Market participants had mixed reactions after the European Commission granted Strategic Project status to 47 critical materials projects, securing €22.5bn investment to bolster the bloc's homegrown battery supply chain.
The listed €22.5bn is not yet allocated, but the commission will work with funding bodies such as the European Investment Bank and other private institutions to advise on distribution.
The commission did not offer a deadline for funding allocations, but stated that permit-granting will be cut to 27 months for extraction and 15 months for processing or recycling projects, down from current waiting times of up to 10 years.
The commission also maintains that the sum of expected overall capital investment will be enough to bring all 47 projects on line (see map).
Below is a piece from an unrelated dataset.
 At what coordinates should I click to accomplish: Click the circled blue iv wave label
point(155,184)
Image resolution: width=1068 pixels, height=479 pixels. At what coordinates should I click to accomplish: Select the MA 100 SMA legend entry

"Securing Strategic Project status is likely to bring key advantages, including better access to finance and investment," Vulcan Energy chief executive Cris Moreno told Argus."It will enable us to scale our operations and ensure long-term sustainable lithium production for Europe's mobility transition."
One carmaker told Argus the commission's decision offers projects more of a "seal of quality" than a decisive cash injection, the significance of which has divided participants.
"Funding is indeed limited considering the size of individual investments," a spokesperson from Finnish majority-state-owned energy firm and battery recycler Fortum told Argus. "In general, one could say that cost of refinery or battery materials manufacturing capacities are easily 1bn — each." Others estimate the average cost for a project closer to $2.5bn.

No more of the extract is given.